Reproduce the entries below with every "accomplish" changed to "complete", keeping everything else the same.

Data entries
----
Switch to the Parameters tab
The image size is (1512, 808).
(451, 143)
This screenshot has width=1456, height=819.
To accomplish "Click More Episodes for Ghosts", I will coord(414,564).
----
FULL ANSWER —
Switch to the Parameters tab
The image size is (1512, 808).
(451, 143)
This screenshot has width=1456, height=819.
To complete "Click More Episodes for Ghosts", I will coord(414,564).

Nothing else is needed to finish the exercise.